“We have an inner window through which we can see the world, and though it gets cloudy in life, it’s our job to wipe it clean and see things as they really are.” Sebastian Koch
Ernest Becker, the quintessential optimist and sometimes life of the party had a thing about worms. It’s possible that he was an avid fisherman or gardener, although there was no mention of that in his biography.
One of my favorite of his worm quotes is from a book he wrote that won the Pulitzer Prize back in 1974, The Denial of Death:
“What does it mean to be a self-conscious animal? The idea is ludicrous, if it is not monstrous. It means to know that one is food for worms. This is the terror: to have emerged from nothing, to have a name, consciousness of self, deep inner feelings, an excruciating inner yearning for life and self-expression and with all this yet to die.”

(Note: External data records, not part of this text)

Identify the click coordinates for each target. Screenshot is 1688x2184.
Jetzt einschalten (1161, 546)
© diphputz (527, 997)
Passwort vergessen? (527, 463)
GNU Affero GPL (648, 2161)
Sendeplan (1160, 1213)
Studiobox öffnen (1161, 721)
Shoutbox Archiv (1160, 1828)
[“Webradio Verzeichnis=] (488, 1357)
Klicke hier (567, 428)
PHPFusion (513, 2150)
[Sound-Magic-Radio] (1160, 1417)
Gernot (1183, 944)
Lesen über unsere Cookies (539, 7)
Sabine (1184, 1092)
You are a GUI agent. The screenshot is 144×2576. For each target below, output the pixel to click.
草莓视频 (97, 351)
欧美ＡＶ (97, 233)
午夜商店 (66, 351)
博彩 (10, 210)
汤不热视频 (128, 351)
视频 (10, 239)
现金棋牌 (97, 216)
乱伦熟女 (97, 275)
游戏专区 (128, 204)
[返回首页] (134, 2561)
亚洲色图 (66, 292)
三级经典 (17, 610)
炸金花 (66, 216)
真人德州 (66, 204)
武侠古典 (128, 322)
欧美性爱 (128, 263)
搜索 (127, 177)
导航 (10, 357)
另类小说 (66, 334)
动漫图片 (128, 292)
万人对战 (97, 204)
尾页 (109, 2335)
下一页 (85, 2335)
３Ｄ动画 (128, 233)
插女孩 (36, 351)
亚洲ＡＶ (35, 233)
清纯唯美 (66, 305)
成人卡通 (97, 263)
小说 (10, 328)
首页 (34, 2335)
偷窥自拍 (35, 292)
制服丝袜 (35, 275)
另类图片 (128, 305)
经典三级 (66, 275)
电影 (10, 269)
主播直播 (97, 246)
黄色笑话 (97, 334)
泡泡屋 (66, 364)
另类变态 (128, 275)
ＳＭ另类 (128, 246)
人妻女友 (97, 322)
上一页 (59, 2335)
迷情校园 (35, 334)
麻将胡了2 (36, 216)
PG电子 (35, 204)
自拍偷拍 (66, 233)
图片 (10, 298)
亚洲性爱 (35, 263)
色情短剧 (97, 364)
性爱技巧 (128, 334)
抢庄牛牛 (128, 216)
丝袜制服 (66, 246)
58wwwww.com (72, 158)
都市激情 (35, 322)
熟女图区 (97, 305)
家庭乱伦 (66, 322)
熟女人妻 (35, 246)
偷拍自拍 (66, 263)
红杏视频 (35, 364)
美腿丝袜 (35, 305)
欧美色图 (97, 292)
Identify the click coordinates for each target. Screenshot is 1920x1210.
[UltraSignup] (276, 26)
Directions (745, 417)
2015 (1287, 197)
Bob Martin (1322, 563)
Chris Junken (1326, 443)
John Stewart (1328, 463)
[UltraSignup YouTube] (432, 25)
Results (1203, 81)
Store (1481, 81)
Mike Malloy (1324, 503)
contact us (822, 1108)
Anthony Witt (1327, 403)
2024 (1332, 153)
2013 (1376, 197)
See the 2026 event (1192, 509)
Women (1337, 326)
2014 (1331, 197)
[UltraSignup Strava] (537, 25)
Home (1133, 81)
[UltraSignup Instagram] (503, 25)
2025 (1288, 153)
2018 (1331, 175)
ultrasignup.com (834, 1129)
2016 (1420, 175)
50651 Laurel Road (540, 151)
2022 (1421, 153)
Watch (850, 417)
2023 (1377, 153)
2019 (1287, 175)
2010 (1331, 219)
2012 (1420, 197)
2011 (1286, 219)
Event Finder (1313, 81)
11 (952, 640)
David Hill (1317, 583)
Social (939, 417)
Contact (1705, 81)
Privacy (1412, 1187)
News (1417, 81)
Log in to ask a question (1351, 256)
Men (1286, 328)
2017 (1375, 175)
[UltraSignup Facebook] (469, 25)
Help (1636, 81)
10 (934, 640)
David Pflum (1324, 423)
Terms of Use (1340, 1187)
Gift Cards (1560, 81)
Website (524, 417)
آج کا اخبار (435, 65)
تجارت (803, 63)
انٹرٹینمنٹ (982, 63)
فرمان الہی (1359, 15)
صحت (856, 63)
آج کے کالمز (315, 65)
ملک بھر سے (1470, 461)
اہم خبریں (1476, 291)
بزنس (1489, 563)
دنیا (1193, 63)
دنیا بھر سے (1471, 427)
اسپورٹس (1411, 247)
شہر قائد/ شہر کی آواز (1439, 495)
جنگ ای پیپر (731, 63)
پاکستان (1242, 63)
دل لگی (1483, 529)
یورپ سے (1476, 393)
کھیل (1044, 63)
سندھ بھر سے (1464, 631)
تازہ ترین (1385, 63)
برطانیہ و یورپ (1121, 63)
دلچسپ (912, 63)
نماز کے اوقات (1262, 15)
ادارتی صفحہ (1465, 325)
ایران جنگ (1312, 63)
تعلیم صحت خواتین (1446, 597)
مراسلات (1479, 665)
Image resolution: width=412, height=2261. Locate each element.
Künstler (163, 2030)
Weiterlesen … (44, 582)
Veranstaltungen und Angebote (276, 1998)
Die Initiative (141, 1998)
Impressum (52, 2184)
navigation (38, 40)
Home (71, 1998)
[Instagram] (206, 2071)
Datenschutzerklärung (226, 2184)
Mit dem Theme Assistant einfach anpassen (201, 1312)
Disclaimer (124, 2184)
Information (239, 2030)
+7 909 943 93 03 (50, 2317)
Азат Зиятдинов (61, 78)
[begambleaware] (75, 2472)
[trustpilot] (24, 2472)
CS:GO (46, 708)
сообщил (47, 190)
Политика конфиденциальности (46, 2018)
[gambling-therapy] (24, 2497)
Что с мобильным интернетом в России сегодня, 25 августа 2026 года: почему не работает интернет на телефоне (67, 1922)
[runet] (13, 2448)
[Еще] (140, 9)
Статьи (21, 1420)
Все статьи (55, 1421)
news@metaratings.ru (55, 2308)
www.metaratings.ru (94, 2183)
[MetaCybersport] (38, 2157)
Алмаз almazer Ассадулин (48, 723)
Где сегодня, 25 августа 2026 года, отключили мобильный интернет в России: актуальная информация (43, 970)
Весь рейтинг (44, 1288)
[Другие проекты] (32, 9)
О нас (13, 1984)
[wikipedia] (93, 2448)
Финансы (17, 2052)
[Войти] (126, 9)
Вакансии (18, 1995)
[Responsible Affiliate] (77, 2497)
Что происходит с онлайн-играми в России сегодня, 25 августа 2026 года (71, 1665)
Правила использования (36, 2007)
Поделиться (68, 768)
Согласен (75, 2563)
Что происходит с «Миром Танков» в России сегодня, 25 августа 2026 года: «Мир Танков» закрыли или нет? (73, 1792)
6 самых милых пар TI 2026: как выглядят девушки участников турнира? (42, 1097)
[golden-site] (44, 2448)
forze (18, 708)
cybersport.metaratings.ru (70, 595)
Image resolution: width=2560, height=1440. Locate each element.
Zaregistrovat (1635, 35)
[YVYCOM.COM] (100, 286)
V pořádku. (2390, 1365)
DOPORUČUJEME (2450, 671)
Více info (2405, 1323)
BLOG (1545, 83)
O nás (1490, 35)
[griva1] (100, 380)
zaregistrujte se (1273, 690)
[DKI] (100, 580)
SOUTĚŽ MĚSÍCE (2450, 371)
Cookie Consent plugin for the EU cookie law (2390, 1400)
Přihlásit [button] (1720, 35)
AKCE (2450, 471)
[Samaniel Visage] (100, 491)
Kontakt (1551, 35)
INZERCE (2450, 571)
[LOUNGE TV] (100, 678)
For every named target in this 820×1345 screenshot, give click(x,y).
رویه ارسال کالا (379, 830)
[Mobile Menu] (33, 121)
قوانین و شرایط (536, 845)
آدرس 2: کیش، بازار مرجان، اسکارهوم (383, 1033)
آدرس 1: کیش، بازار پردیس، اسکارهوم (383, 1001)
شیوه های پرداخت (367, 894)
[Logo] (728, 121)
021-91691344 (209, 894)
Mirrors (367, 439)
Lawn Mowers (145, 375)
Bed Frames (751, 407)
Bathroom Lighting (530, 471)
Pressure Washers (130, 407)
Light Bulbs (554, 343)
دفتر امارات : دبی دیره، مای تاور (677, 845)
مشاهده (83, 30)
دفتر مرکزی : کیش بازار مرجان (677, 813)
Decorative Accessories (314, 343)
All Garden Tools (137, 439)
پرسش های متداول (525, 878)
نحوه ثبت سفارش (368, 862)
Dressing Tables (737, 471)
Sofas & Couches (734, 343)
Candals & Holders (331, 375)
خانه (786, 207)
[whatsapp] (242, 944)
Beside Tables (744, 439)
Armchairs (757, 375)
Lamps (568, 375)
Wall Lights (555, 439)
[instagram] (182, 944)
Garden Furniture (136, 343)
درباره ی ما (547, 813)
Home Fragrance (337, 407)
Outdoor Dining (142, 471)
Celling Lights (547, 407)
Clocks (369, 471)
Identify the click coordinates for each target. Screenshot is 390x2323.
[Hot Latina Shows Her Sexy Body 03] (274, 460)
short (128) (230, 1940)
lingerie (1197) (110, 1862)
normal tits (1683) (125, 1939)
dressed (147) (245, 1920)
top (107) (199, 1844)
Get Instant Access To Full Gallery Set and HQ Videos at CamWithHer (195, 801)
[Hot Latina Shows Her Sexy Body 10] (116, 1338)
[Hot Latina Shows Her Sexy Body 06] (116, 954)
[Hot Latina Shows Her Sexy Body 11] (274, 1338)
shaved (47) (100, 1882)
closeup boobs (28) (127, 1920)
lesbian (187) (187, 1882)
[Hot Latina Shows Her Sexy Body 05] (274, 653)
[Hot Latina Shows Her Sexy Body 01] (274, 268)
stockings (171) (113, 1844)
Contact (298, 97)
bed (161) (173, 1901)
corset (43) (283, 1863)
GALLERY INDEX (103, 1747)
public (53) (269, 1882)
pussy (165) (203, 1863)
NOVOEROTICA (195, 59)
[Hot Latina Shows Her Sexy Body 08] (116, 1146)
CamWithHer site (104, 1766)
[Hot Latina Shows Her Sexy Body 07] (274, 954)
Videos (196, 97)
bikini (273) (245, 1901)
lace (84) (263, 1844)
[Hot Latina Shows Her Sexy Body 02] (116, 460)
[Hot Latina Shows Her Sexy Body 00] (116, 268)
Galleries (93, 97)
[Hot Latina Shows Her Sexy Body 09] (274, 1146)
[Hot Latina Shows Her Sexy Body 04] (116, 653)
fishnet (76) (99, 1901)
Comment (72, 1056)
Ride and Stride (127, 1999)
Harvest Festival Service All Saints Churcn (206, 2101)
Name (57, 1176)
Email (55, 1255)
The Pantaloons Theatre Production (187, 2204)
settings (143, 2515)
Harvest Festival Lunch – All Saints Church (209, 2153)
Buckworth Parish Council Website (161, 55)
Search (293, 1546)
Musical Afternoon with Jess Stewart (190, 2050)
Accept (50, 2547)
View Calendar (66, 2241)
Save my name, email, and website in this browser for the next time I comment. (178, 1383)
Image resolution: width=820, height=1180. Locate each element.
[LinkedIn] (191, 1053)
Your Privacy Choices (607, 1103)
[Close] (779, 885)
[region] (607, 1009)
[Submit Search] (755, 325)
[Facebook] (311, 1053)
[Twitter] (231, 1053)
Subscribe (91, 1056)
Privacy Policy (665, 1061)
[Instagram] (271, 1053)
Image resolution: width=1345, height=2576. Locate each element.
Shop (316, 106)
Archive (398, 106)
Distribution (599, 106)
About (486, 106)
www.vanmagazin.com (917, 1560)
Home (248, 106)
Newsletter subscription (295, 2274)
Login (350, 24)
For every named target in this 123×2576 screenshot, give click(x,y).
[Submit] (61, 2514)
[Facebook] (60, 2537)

Reflecting on this has got me through many hours at the lake when the trout weren’t biting. But I think David Gerrold said the same thing in a better way: “Life is hard. Then you die. Then they throw dirt in your face. Then the worms eat you. Be grateful it happens in that order.”
Food for thought.
“My dog doesn’t worry about the meaning of life. She may worry if she doesn’t get her breakfast, but she doesn’t sit around worrying about whether she will get fulfilled or liberated or enlightened. As long as she gets some food and a little affection, her life is fine.
But we human beings are not like dogs. We have self-centered minds which get us into plenty of trouble. If we do not come to understand the error in the way we think, our self-awareness, which is our greatest blessing, is also our downfall.” Charlotte Joko Beck
In other words, handle every situation like a dog. If you can’t eat it or play with it, just pee on it and walk away.
“Enjoy the little things in life because one day you’ll look back and realize they were the big things.” Kurt Vonnegut Jr.
Being and Nothingness by Jean-Paul Sartre has been called the bible of existentialism. It’s a long, difficult book to read, and depending on who you ask, it’s either a work of pure genius, complete nonsense or both.
It might be worthwhile to look at some other things that Jean-Paul Sartre wrote in order to understand existentialism and his perspective in general.
For example, he said: “All I really want to do is go to the book store, drink coffee and read.” Back in his day book stores didn’t even have Wi-Fi, so you know he was serious.
Another thing that’s crucial to understanding the man and his philosophy is this: “I do not think therefore I am a mustache.” Well, obviously.
And possibly the most important thing he ever said is: “Three o’clock is always too late or too early for anything you want to do.”
This is especially true of most outdoor photography unless you plan to shoot wide open, convert to black and white, and call it something obscure like being and nothingness.